Sunday, January 16, 2011

The Skinny

Today I finally broke down and joined the 21st century. That's right, I bought skinny jeans. I never thought this day would come, but I'm actually really excited about all the new wardrobe possibilities that have become available. I can wear boots with jeans tucked inside and not have to worry about unsightly and, more importantly, uncomfortable bunching in and around the boot. I can wear flowy tops now without feeling out of proportion and unbalanced. I can even wear dresses over top if I am so inclined! The possibilities abound.

Up until today I had never owned a pair of skinny jeans for one simple reason: I was not convinced they suited me and I am not one to blindly follow trends. Ok, sorry, two reasons. The former reason is also why I neglected to get a pair of cropped/capri style pants until they were on the way out of fashion. It's hard to believe you'll look good in a style if the only people you've ever seen whose figures are flattered by it are supermodels.

Also, I don't like adopting a style just because most everyone else is. Mark my words, I will wear skinny jeans, but you will never catch me dead in tights as pants. Ever. Pants must have pockets or they are simply not pants. And tights don't have pockets. Ugh.

You know, there's another reason I put this off for so long: I don't like being proved wrong. However, when your ass looks as fantastic in jeans as mine does, this is a concession I think I can live with.

Wednesday, January 5, 2011

A Little Polite Conversation

...Over dinner. A few nights ago I made an amazing lasagna with local shrimp, fillet of sole, spinach, mushrooms, shallots, and a lemon-thyme cream sauce with asiago inside and melted on top. It was a lot healthier than it sounds, as I used whole-wheat pasta and skim milk instead of cream.

However, the best part of the meal, hard to believe as it may be, was not the food. The best part was that Friskies smelled the meal and decided it was so delicious that she had to invite herself to the table. She had a nice chat with GP about their respective day. His was, surprisingly, significantly busier than hers.

Polite conversation (ok, maybe a little less polite and a little more tawdry) was also had last night at Butchart Gardens with two great long-time friends. There's nothing a little rule-breaking (smuggling rum-laced spicy apple cider into the gardens) and magical blinkenlights can't cure:
We even had a go on the Rose Carousel:
I was riding a cat (of course) and Caitlin was stradding a horse. Sarah is not pictured, but I'm sure you can just imagine her atop a green spotted frog.
Something kind of unrelated: after our ride we saw the killer whale seat and instead of a saddle it had a giant starfish on its back, shaped like a saddle. How very unrealistic!

Tuesday, January 4, 2011

Sweater Puppies!

Well, kind of. I'm sure that title got your attention anyway. Happy New Year and belated holidays and all that shit. What is really important in this post is that I have FINALLY finished knitting the sweater I started about a year ago. Ok, maybe two years ago, I can't remember. Anyway, it's done and it's amazing. Friskies helped me put the buttons on.
The sweater is exactly the same shade as her eyes in this photo. If I didn't know myself better I'd say that was the reason I picked out the yarn. GP will be exasperated at this, but I really think I should knit Friskies a hat out of the leftovers, to match my sweater. A slouchy beret maybe. The yarn is Berroco Ultra Alpaca, colour 6275-aka "pea soup". I think the colour is much prettier than pea soup. What a terrible name.
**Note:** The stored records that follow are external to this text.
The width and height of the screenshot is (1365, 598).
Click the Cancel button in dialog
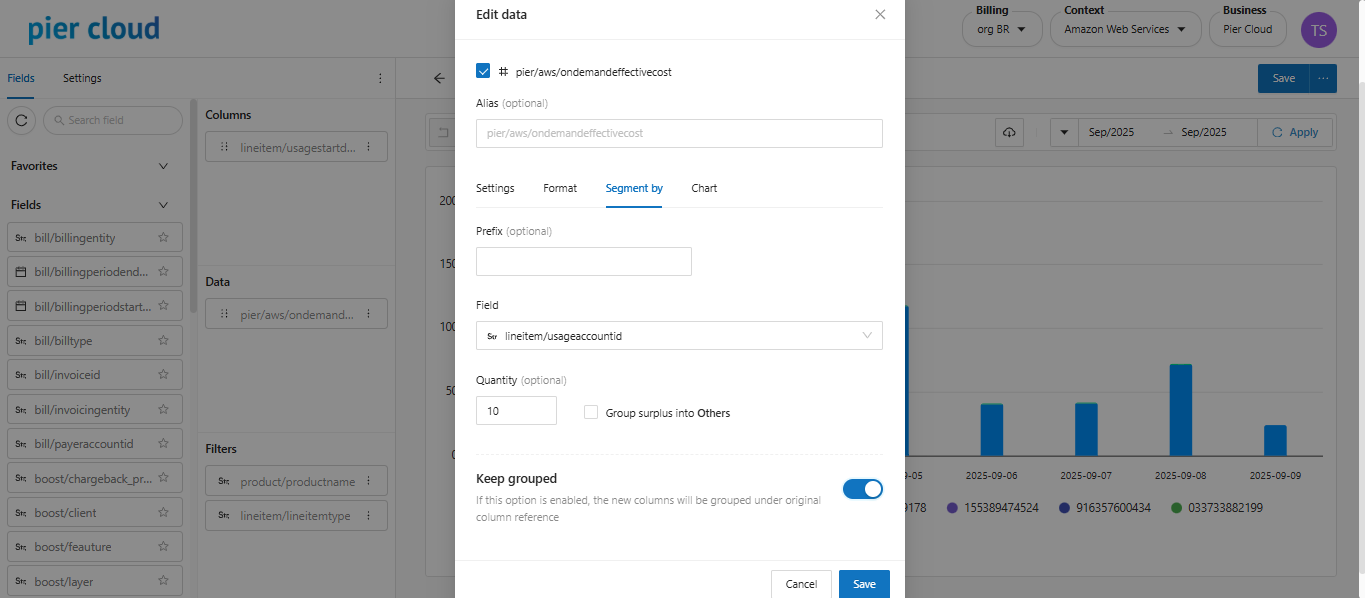pyautogui.click(x=801, y=584)
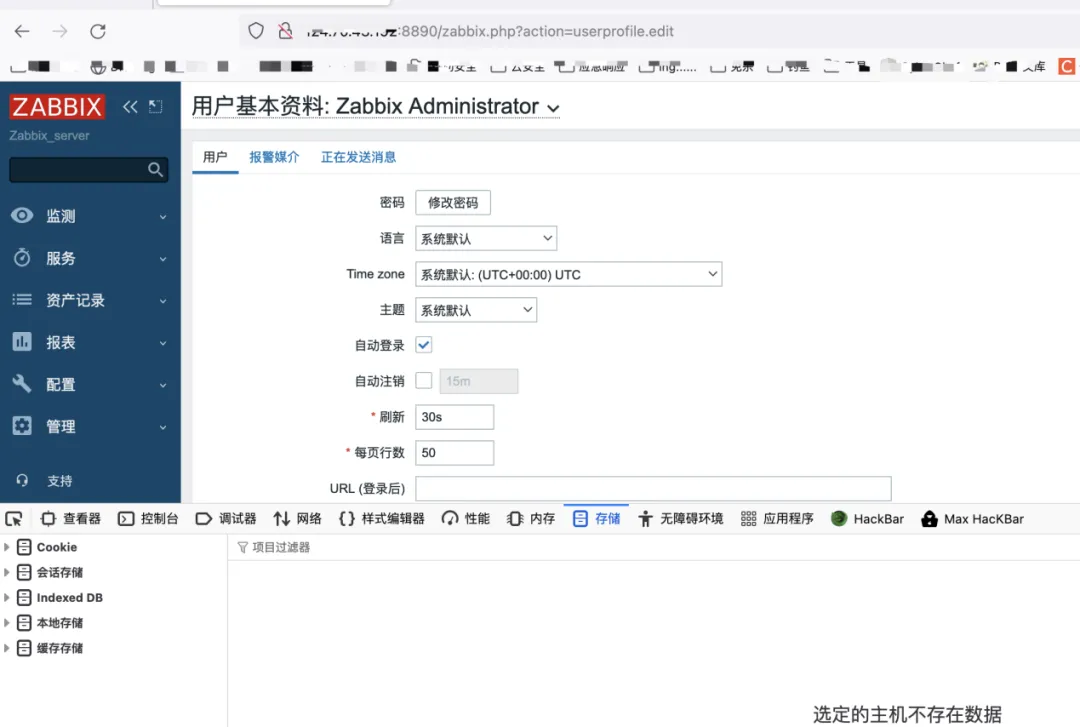Activate the element picker icon in devtools

[14, 518]
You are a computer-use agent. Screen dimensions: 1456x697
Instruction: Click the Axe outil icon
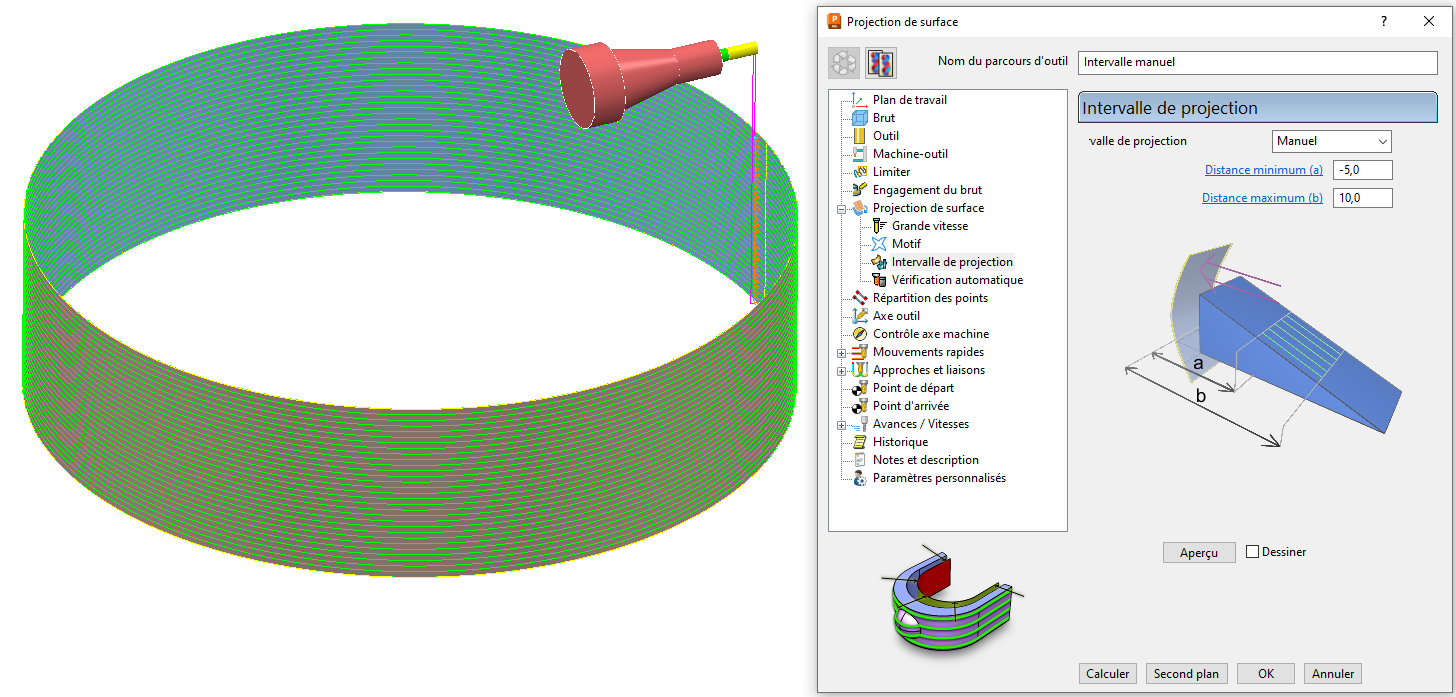pyautogui.click(x=859, y=316)
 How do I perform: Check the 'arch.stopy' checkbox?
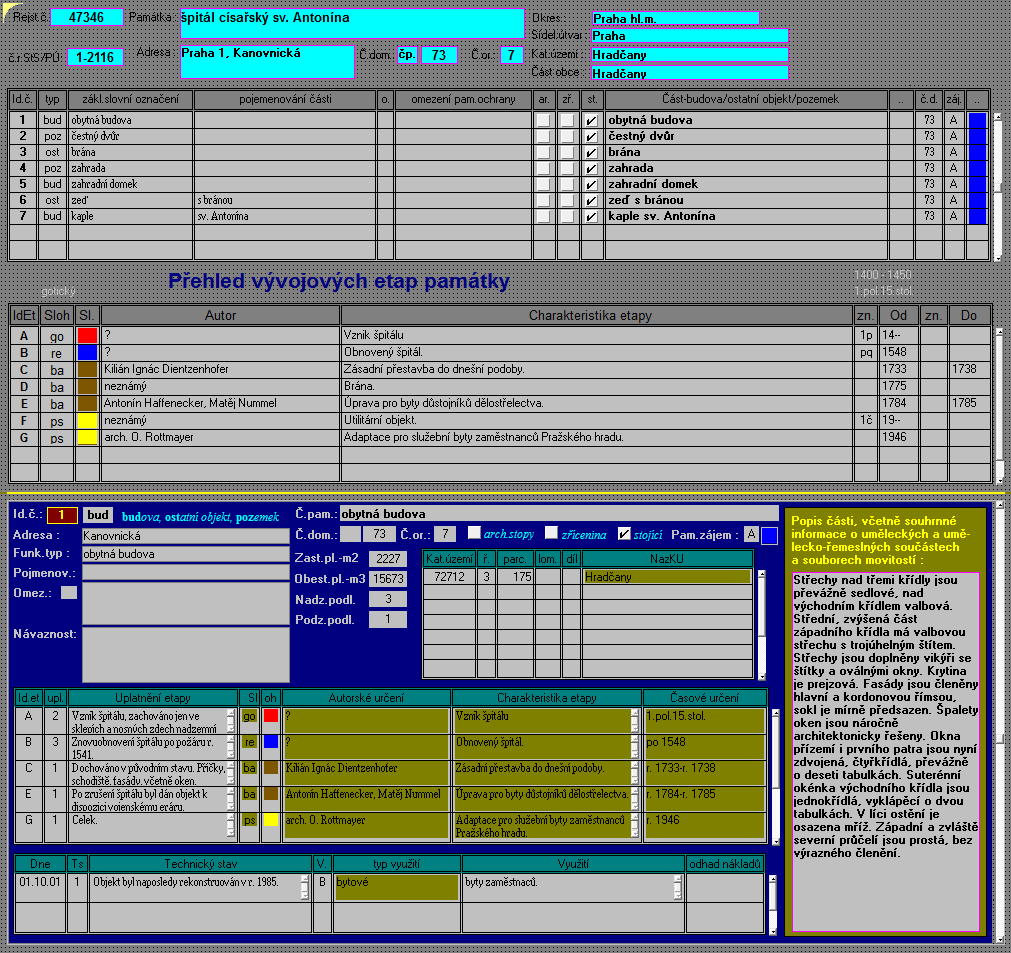point(474,533)
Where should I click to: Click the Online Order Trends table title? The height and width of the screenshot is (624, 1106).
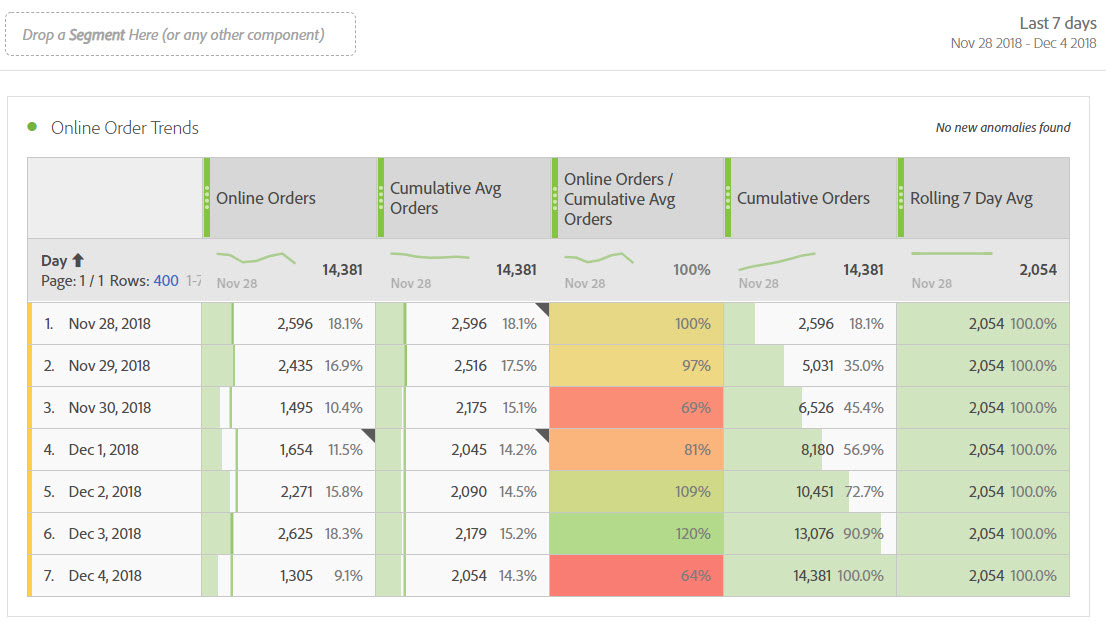(125, 128)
I actually should have put two more buttons on, but I was up until just after one o'clock this morning finishing it because I was so excited to finally be able to wear it and I kind of forgot two button holes. I might add a button or two more using an i-cord as the "hole", but I'm too excited to take it off. I love wearing it!

This is the best picture I could get. I look kind of silly doing the buttons up, but whatever. My gorgeous face would distract you from the beauty of the sweater anyway.

So that's it. That is the sweater that has been a part of my life for so long without actually being a sweater. I'm sure there's an anti-choice slogan in there somewhere. Youth Protecting Youth, eat your hearts out! In summation, this sweater will have to be pried out of my cold dead hands one day.